Comparative time to onset of a manic episode (OME) between Data sets 1 and 2.

Discussion

The overall performance of the PAM system was found to be inadequate for almost all the personalised choices of two prodromes only. This was not surprising, because the clinical literature suggests it is difficult to confirm a relapse with the appearance of only two prodromal symptoms. The performance of the system was found to be efficient for various personalised choices of three prodromes. However, the system was found to be less effective for a few specific combinations of personalised prodromal choices, for example ‘sleep’, ‘talkativeness’ and ‘social energy’, or ‘talkativeness’, ‘social energy’ and ‘appetite’, because these prodromes were associated with relatively few observable behaviours. To be able to effectively offer choices such as these, the PAM system would need to increase the number of their associated observable behaviours. This will not only improve the performance of these particular choices, but will also improve the performance of other choices.

BD is a multi-dimensional and extremely complex illness, and clearly this model is a huge oversimplification. For example, BD is now clearly understood by psychiatrists to have mixed episodes as well as the simple one-dimensional spectrum from depression to mania. Moreover, clinical evidence suggests there are as many different patterns of BD as there are humans suffering from it, and to assume that this can be modelled by a single ‘archetypal’ disease trajectory (albeit with some random variation in timing, duration and intensity of episodes) is arguably a limiting assumption. We did attempt to mitigate this by modelling the two different clinical data sets. Nevertheless, the disease state transition model is fit for the intended purpose of this research, in the sense of providing an adequate description of the natural history of BD within which to test the PAM system.

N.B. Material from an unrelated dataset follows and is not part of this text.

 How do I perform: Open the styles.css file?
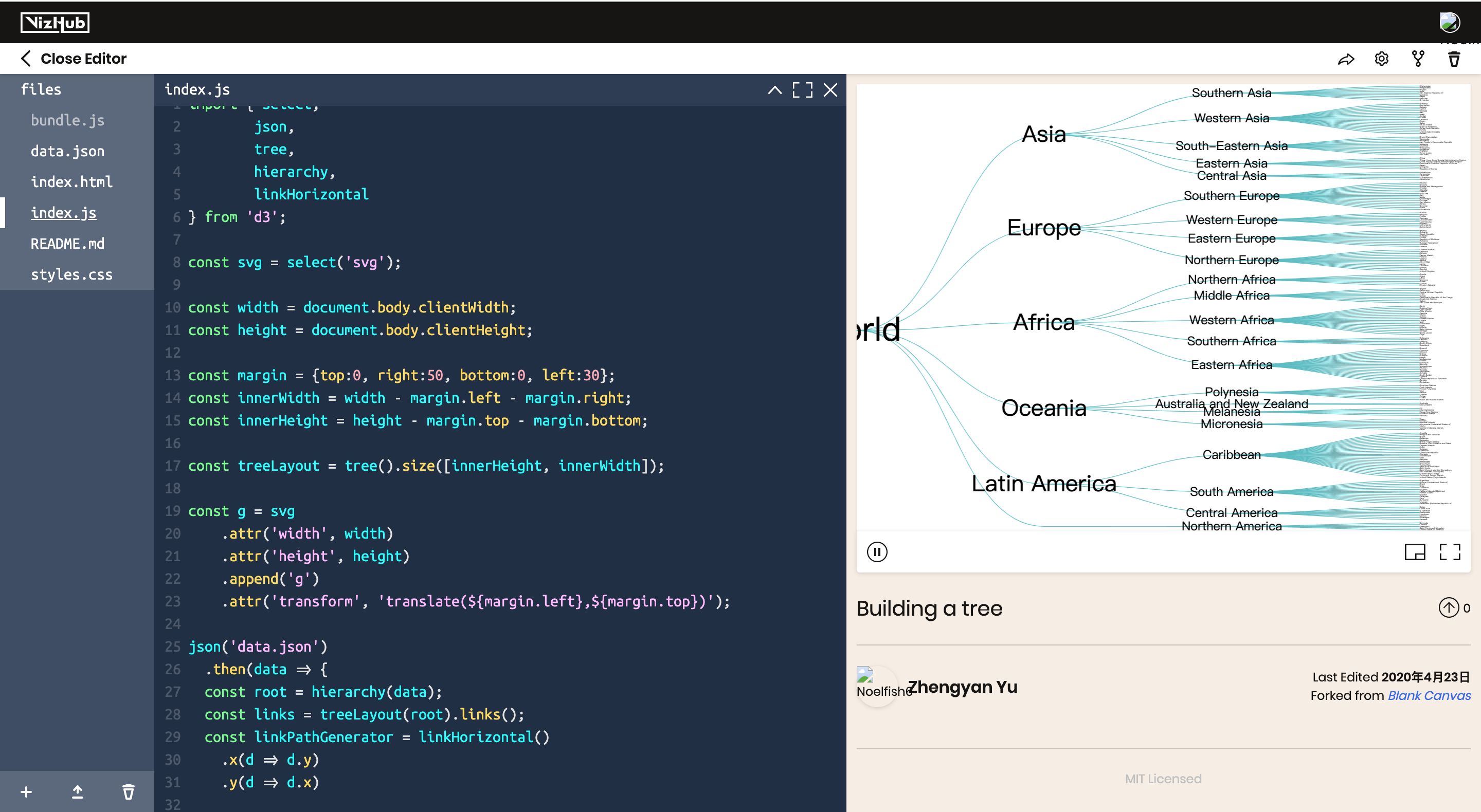pyautogui.click(x=71, y=274)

Many other model assumptions, such as the choice of triangular distributions for the activity patterns, could have been made more realistic had empirical data been available and other distributions fitted. One obvious drawback of the triangular distribution is that it does not allow the sampling of extreme values. However, this was not felt to be a severely limiting assumption for the behavioural variables. The derivation of Equation (1), and the mapping from λ to the generated behaviour using the parameters N, M and D, was again chosen somewhat arbitrarily and clearly other functions could have been used. Once again, we were restricted by the absence of empirical data and the total absence in the literature of any kind of similar research. Equation (1) and the subsequent addition of random noise to the generated values were adequate for their intended purpose, and the mapping from λ to a behaviour value matched both clinical experience and common sense.

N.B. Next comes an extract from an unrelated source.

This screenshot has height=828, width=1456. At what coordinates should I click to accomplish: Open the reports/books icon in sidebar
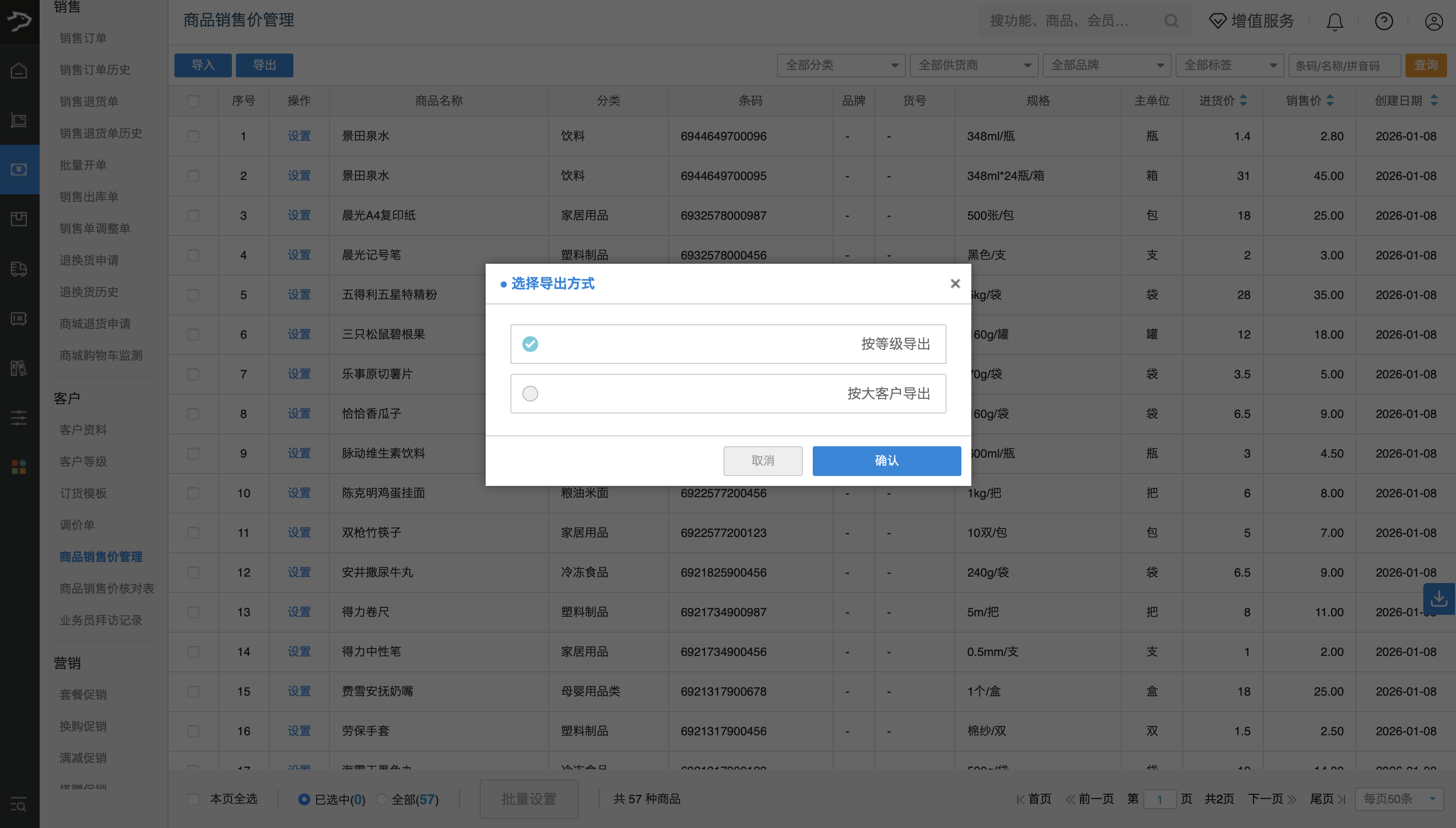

The model showed that an automated ambient self-monitoring system like PAM can be adjusted and personalised, and can be offered as a direct motivator for behavioural change in bipolar patients. Through PAM, it is possible to provide useful information about a patient's mental health status. The modelling component of the PAM project showed that it is possible to send timely alerts of an imminent bipolar episode through integrating behavioural signatures into a patient's health-care plan. The model tested the capability of the PAM system to produce reliable results in a real-life situation from a limited set of sensors. The system could therefore provide health-care professionals with additional clinical information to benefit bipolar patients. The overall performance of PAM was found to be good enough to support the need for further trialling, and the next steps are clearly to proceed to a larger-scale clinical trial.

Hopefully, in future BD patients and their families will find PAM reliable, simple to use and effective in improving quality of life while at the same time reducing costs by preventing unnecessary hospital admissions. The same technology could also be applicable to other patient groups, for example schizophrenia or dementia. The modelling approach could also be used in many other situations where remote monitoring is required.